Sallie Mae, which manages about $142 billion in education loans, agreed to a settlement Wednesday stemming from a New York State investigation of questionable student lending practices. The arrangement requires the company to adopt a code of conduct and help fund efforts to educate the public about the student loan industry.

Because US forces are stretched, Defense Secretary Robert Gates said Wednesday that three months will be added to the 12-month tours for all 100,000 active-duty soldiers in Iraq and Afghanistan. This eliminates extensions on a unit-by-unit basis and ensures one-year breaks between deployment.

Saying new legislation crossed "a moral line," President Bush vowed Wednesday to veto a bill funding embryonic stem-cell research if it advances all the way through Congress. He vetoed a similar bill last year.

A federal grand jury in Columbus, Ohio, Wednesday indicted Christopher Paul, a US citizen, on charges of joining Al Qaeda and conspiring to bomb European tourist resorts and US government facilities and military bases overseas.

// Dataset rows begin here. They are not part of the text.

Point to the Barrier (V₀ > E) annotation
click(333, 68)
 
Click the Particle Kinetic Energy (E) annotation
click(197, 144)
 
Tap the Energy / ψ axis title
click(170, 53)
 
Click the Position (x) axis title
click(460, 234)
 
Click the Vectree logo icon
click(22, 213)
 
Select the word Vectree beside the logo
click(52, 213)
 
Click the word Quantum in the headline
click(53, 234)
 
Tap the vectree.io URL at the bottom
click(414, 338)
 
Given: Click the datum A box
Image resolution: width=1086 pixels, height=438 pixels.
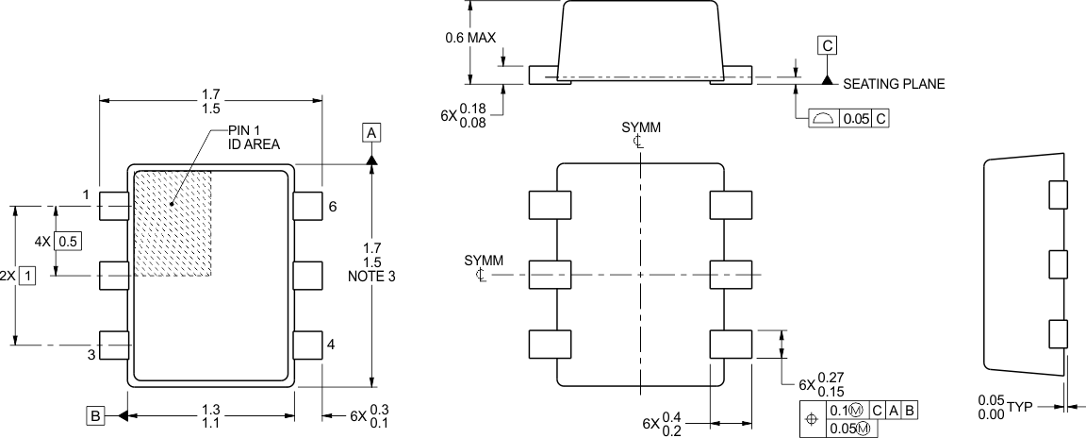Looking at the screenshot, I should point(372,133).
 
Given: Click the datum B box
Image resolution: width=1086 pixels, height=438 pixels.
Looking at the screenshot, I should point(94,415).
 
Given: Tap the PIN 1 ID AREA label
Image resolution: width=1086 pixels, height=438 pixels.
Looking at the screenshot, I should point(254,137).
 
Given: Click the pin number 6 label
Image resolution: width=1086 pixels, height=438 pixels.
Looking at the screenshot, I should point(332,206).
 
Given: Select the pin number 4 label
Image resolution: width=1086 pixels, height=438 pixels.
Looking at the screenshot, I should point(331,345).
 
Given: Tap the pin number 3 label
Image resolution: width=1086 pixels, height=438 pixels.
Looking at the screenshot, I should point(92,355).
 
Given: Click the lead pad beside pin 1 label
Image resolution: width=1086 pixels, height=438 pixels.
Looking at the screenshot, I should point(114,205).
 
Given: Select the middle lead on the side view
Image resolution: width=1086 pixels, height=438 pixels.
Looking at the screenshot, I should point(1058,265).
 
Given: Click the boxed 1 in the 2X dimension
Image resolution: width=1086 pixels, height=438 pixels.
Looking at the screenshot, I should point(28,276).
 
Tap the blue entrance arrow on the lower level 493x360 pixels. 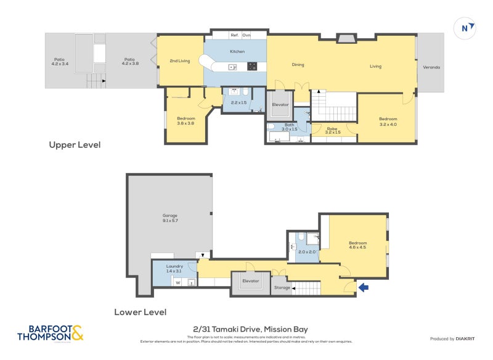click(364, 287)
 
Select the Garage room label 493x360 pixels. click(170, 218)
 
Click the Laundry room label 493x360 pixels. click(174, 269)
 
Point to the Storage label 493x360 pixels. click(282, 287)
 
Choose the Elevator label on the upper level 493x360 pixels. click(280, 104)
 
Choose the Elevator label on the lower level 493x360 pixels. click(250, 280)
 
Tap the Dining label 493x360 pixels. click(298, 64)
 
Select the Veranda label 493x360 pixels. click(431, 67)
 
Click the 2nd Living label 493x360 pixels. click(179, 60)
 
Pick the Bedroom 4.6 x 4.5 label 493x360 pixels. click(357, 244)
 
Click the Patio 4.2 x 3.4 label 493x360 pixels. click(59, 61)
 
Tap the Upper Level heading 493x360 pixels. click(75, 145)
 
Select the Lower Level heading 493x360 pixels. click(140, 312)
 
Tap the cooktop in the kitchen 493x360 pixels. click(251, 66)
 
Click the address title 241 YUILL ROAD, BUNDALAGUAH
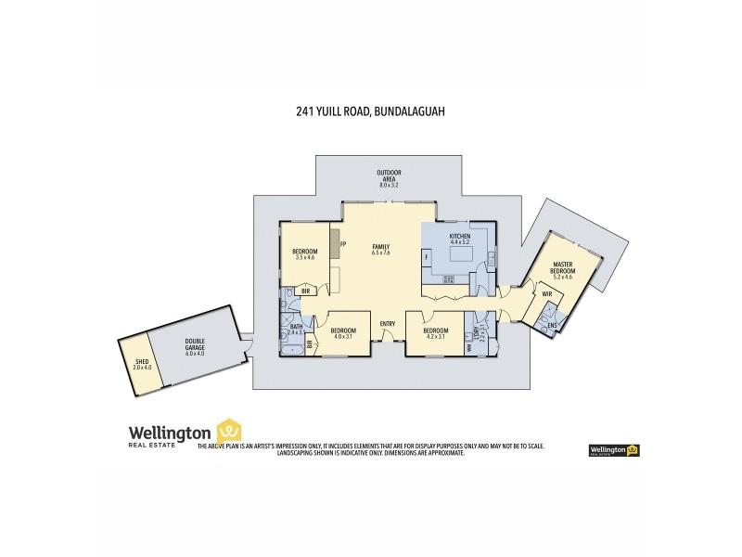370,111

Paul trained with Al Qaeda in the early 1990s, the indictment said.

Following in the footsteps of Virginia and Maryland, North Carolina passed a resolution Wednesday apologizing for "the injustice, cruelty, and brutality of slavery."

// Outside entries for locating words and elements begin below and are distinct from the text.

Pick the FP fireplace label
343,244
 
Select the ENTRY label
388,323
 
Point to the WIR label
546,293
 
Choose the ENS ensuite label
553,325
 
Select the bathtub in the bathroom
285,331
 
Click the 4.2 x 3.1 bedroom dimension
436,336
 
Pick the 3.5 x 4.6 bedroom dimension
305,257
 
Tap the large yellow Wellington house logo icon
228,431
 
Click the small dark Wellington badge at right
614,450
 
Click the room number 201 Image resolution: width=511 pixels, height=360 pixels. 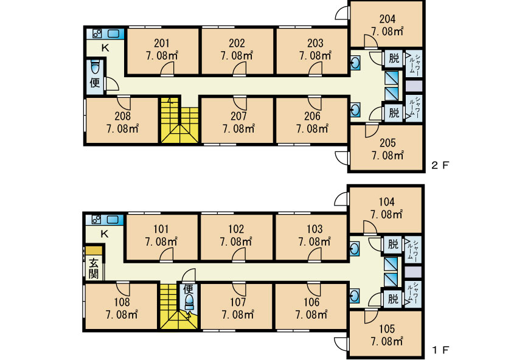162,43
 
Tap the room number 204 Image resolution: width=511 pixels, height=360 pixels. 387,19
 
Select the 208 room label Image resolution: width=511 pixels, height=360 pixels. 122,116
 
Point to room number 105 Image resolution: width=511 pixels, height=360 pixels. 387,329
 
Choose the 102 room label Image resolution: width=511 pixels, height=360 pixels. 236,229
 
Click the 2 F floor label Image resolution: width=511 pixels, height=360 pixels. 440,165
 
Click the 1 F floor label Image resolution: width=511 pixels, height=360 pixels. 440,350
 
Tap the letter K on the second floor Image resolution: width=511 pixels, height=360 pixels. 105,48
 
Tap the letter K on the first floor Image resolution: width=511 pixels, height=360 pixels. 104,234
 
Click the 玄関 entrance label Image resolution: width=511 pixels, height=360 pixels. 94,268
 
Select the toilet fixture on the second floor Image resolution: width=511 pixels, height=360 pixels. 94,67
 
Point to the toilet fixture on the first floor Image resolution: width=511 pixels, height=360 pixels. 189,302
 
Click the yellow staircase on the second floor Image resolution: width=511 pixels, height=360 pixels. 179,120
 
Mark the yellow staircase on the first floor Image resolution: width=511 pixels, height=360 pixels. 179,306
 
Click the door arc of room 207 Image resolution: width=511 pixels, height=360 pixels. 240,103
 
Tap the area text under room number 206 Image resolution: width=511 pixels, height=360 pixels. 312,129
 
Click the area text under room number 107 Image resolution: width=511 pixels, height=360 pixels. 238,315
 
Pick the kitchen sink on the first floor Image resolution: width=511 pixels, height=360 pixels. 113,220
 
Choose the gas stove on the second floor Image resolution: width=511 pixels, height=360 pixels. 97,34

Radio host Don Imus hinted Thursday that he might retire after MSNBC dumped his simultaneous cable TV broadcast following the uproar over racist and sexist comments he made about the Rutgers women's basketball team.

Writer Kurt Vonnegut, who died Wednesday in New York, was known for mixing elements of social commentary, science fiction, and autobiography into books such as "Slaughterhouse-Five" and "Cat's Cradle."